Sunday, March 9, 2008

Thunderstruck

From the archives:

The sun heats the earth's water sources, causing water to evaporate and rise into the air. As the water vapor rises, it cools and condenses to become droplets, forming clouds. These clouds collect an electrical charge, with the upper portion positive and the lower portion negative, and travel like giant capacitors along with the prevailing winds until they find themselves over Mount Laurel, New Jersey at 5 o'clock in the morning, at which point, the strong electric field causes the surrounding air to begin to break down, forming positive ions and electrons. An electron path forms through the air, ultimately finding its way to the earth, at which point a conductive path exists between the earth and the cloud, allowing massive amounts of current to travel from the cloud to the earth, causing an amount of heat in its general vicinity greater than the surface temperature of the sun.

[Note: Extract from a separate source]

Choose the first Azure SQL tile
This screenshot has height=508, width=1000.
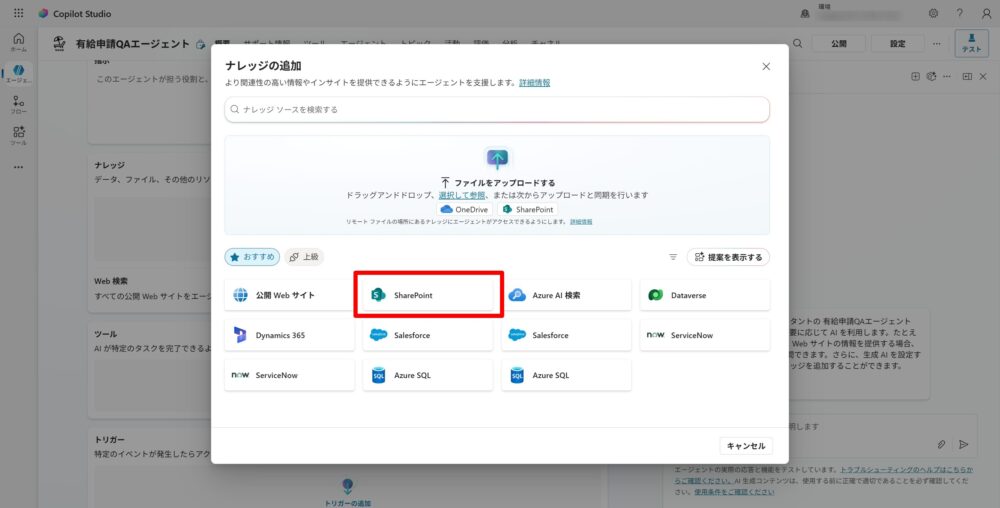tap(428, 375)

This immense heat literally causes the air around it to explode, sending a shockwave in all directions, including the direction of my house, where it A) causes both me and my wife to jump two feet in the air from a dead sleep, B) shakes the entire house, causing the ceiling fan to actually sway from side to side, and C) awakens our deaf dog, who vividly remembers being afraid of thunder. Isn't nature beautiful?

Explanation: I was very proud of this status message back when I first ran it. It required quite a bit of research, but the effort was worthwhile. I still cannot believe how loud that thunderclap was.

More Importantly: In over a year of blogging, this is the first mention of Periwinkle, my wife's sheltie who lived with us for the last year and a half of her life before finally achieving her goal of 24 hours of sleep per day at the ripe old age of 15.


There will be much more said in this space about her, but for now it will suffice to say that the Peri my wife knew was the most wonderful, well-trained, and loving dog in the whole world.*

*The Peri I knew was an almost entirely deaf senior citizen with irrational fears of tile floors and steps, whose weak stomach waged war on our carpets. I should also mention that, because I work from home, Peri and I spent a whole lot of time together. We had many wonderful conversations that only one of us actually heard.

2 comments:

Jack said...

"I should also mention that, because I work from home, Peri and I spent a whole lot of time together. We had many wonderful conversations that only one of us actually heard."

But what describes a "good conversationalist?"

Is it intense eye contact?

Is it acknowledgement of your brilliant mastery of topics that might exceed the listeners grasp (indicated by wagging the very tip of the tail in a hesitant manner)?

Is it paying attention for critical information like lunch, snacks, treats or cookies?

Or is it staring at you so intensely that you feel your mind is being read?

Jack said...

It is obvious that this message was not written recently.

"A) causes both me and my wife to jump two feet in the air from a dead sleep"

Now really! You work out and complain of getting old, you play volleyball and can't walk the next day - are we to believe you can still jump two feet in the air when awakened by a thunderclap!

I think not!

The movie was titled “White Men Can’t Jump” but they really meant only the very young can achieve truly memorable altitudes!.